== DETTAGLI ATTIVITÀ ==
Scrivi il seguito del testo riportato sotto sulla sentenza della Cassazione e l'articolo 25, a partire dall'ultima frase presente.

== TESTO DEL DOCUMENTO ==
Stravolto dalla Lega per mere questioni politiche, il famoso articolo “Molinaro”, ad oggi, necessita solo la cancellazione di quella parte in cui ci viene scippato il contributo per la ricostruzione delle porzioni di edificio danneggiato dal terremoto e oggetto di condono.
E questa sentenza della Cassazione, depositata pochi giorni fa, è la prova che tutte le accuse che abbiamo ricevuto sono demagogiche e strumentalmente politiche.
E, da questa sentenza, passata questa emergenza si può continuare la battaglia per far cancellare la vergogna delle Lega che ci ha scippato i contribute e chiedere parità di trattamento con i gli altri terremotati italiani che, non si capisce perché, hanno ricevuto un trattamento diverso dal nostro.

E questa volta, la prova che abbiamo è forte e solida. Lo afferma la Corte di Cassazione e lo afferma in un ricorso che viene rigettato. O meglio, per bocciare il ricorso, la Corte di Cassazione usa proprio l’articolo 25. Nella sentenza depositata pochi giorni fa e che riguarda Lacco Ameno, basta sapere questo, la Corte sottolinea come e quanto sia “Manifestamente infondato è poi il motivo nella parte in cui invoca l’applicazione dell’art. 25 del d.l. 109/2018, convertito con modificazioni dalla legge L. 16 novembre 2018, n. 130 poiché tale norma si applica esclusivamente, come correttamente ritenuto dalla Corte di appello, alle «istanze di condono relative agli immobili distrutti o danneggiati dal sisma del 21 agosto 2017»: nulla su tali danni risulta allegato dal ricorrente».

Quale migliore sentenza aspettiamo. Ci spiace per il ricorrente che sperava di fare il furbetto e usare l’articolo 25 per scansarzi la demolizione ma, come si dice, la legge è legge! Ora possiamo dirlo a tutti, la Cassazione ritiene vigente l’articolo 25 e che lo stesso trova applicazione SOLO per gli immobili distrutti o danneggiati dal sisma del 21 agosto 2017.

Una sentenza da sbattere in faccia a quanti ci hanno preso in giro e a quanti hanno associato la parola abusivismo alla parola Ischia. Ora resta da combattere per togliere il terzo comma, quello che ci ha tolto i contributi. Se l’articolo 25 vale solo per i danni da terremoto, allora trattateci come tutti gli altri.

Se questo è l’aspetto politico e sociale della vicenda, abbiamo chiesto al “papà” di questa norma, l’avvocato Bruno Molinaro, di commentarci il senso della sentenza della Cassazione. La Cassazione non ha dubbi: nessuno può fare il furbetto con l’articolo 25..
La sentenza non mi sorprende. La Corte ha ribadito la vigenza dell’articolo 25 e chiarito, altresì, che il meccanismo introdotto dal legislatore per favorire la “ricostruzione” trova applicazione solo per i fabbricati distrutti o danneggiati dal terremoto. L’articolo 25 del decreto prevede, infatti, espressamente che vengano definite le istanze pendenti relative agli immobili distrutti o danneggiati dal sisma del 21 agosto 2017, presentate ai sensi delle tre normative di condono succedutesi dal 1985 al 2003 (legge n. 47 del 1985 [Craxi-Nicolazzi], legge n. 724 del 1994 [primo Governo Berlusconi] e legge n. 326 del 2003 [secondo Governo Berlusconi]).

== DATI FORNITI ==
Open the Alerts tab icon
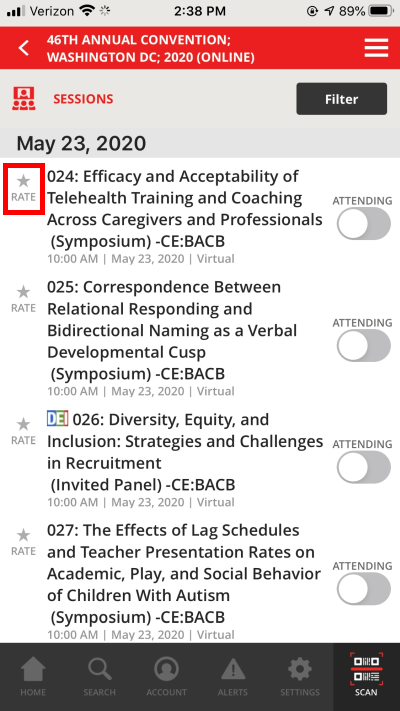Screen dimensions: 400x711 point(233,677)
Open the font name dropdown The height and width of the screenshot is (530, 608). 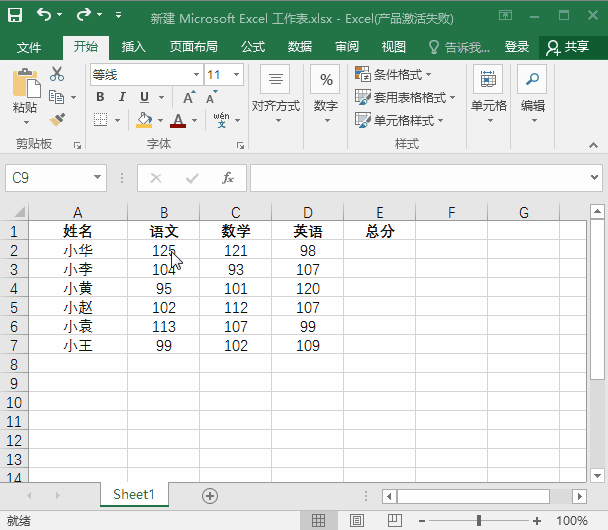(x=196, y=75)
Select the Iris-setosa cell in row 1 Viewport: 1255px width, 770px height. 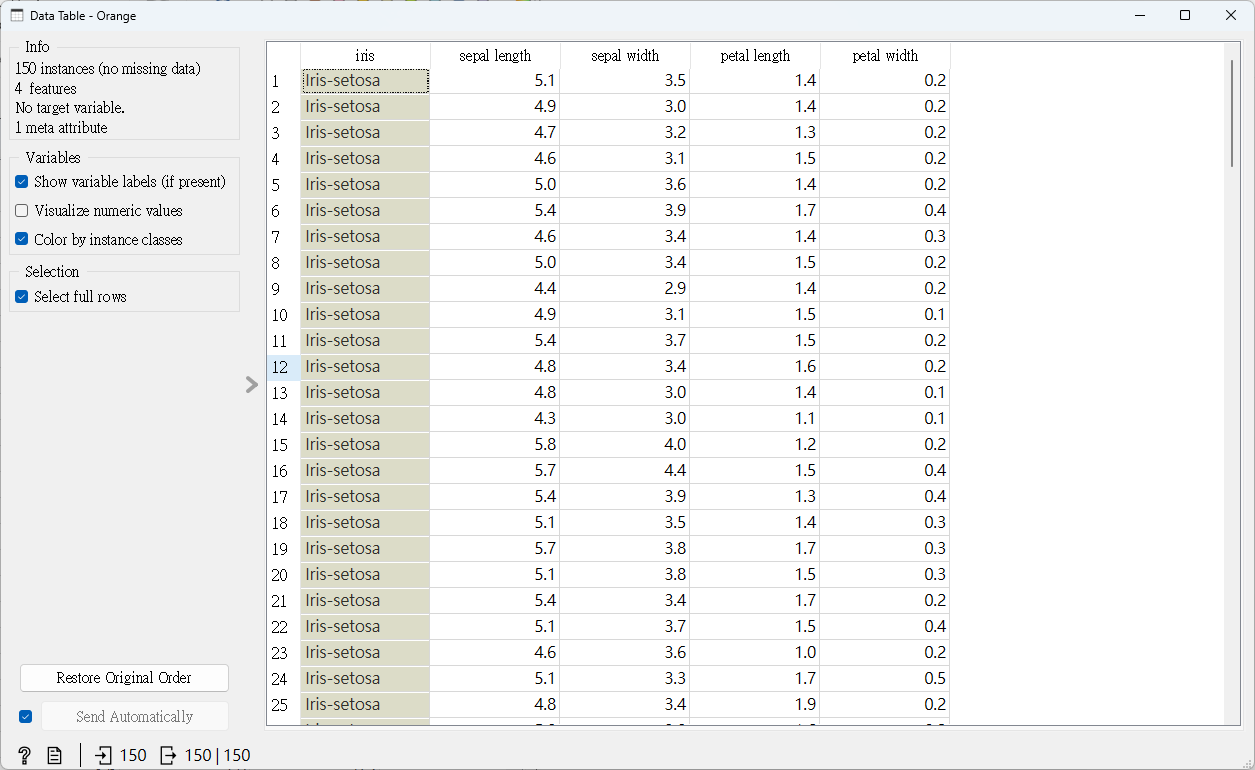coord(365,81)
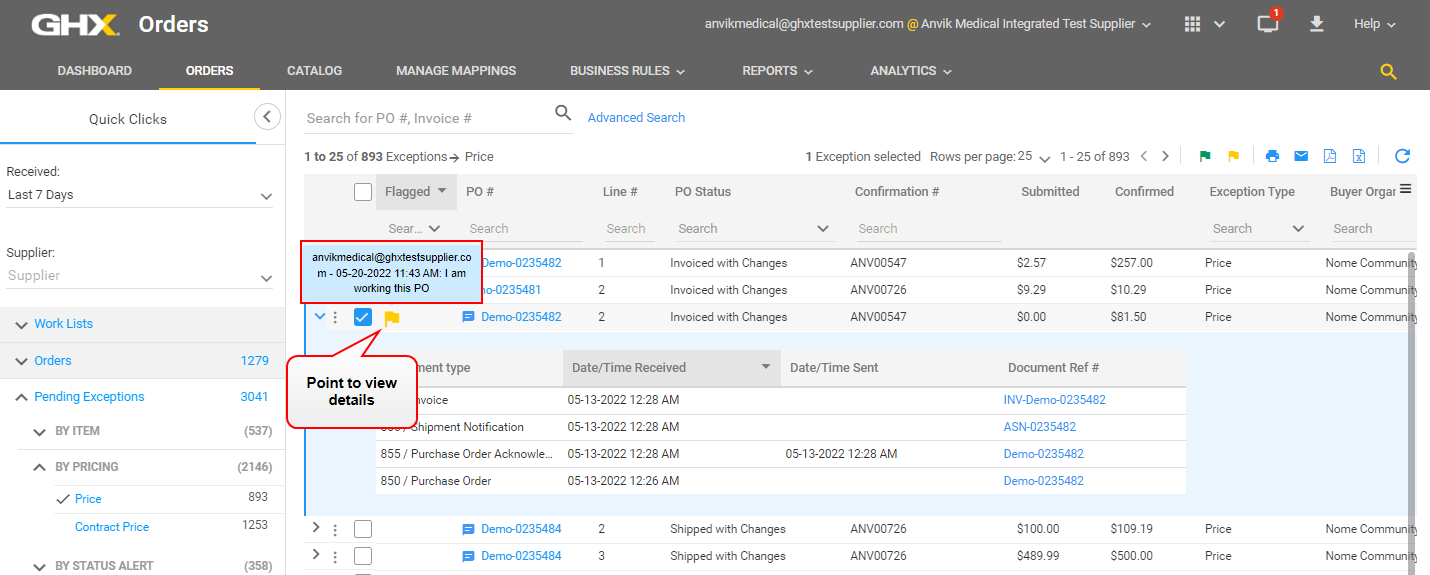Click the yellow flag toolbar icon
The width and height of the screenshot is (1430, 575).
(x=1233, y=156)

== RISULTATO ==
Per la definizione di tali istanze, la norma precisa, tuttavia, che “trovano esclusiva applicazione le disposizioni di cui ai Capi IV e V della legge 28 febbraio 1985, n. 47”.
Il provvedimento prevede, altresì, che la conclusione dei procedimenti avvenga entro il termine di sei mesi dalla data di entrata in vigore della legge di conversione.
Per mettere a tacere coloro che avevano accusato il Governo di aver varato un condono tombale, è stato, poi, approvato, nell’iter di conversione, anche un emendamento che, come si ricorderà, prevede l’obbligo, ai fini della definizione delle istanze di condono, di acquisire il preventivo parere favorevole da parte dell’Autorità preposta alla tutela del vincolo paesaggistico. Questo, in estrema sintesi, il contenuto dell’articolo 25 in ordine agli aspetti relativi alla “condonabilità”.

Impossibile, però, non ricordare la polemica, a tratti anche feroce, che ci ha visto protagonista per lungo tempo sui media nazionali
Sì … certo! Qualcuno, come l’ex Presidente del Consiglio Matteo Renzi, ha addirittura sostenuto che l’articolo 25 consente di definire positivamente le oltre 27.000 richieste di condono edilizio presentate dagli abitanti di Ischia (secondo il dossier Mare Monstrum 2016 di Legambiente). Niente di più infondato, come confermato ora anche dalla Cassazione.
La norma è riferita – lo si ripete – ai soli “immobili distrutti o danneggiati dal sisma del 21 agosto 2017”, né potrebbe essere diversamente tenuto conto delle circoscritte finalità del provvedimento, adottato al solo scopo di far fronte alla situazione emergenziale in atto, la quale presuppone, nei comuni del cratere, la definizione delle domande di condono pendenti: ciò perché qualsiasi ipotesi di ricostruzione in sito o di delocalizzazione del patrimonio edilizio esistente presuppone la legittimità o la regolarizzazione postuma dello stesso.
La disposizione in esame, pertanto, non vale non soltanto per le altre domande di condono presentate per le costruzioni od opere eseguite senza titolo negli altri comuni dell’isola, ma anche per quelle relative a costruzioni realizzate all’interno dello stesso cratere dei comuni interessati (Casamicciola Terme, Lacco Ameno e Forio) che non siano state distrutte o danneggiate in conseguenza dell’evento tellurico.

Andiamo al “segreto” dell’articolo 25. Quali sono le vere ragioni della equiparazione del terzo condono al primo?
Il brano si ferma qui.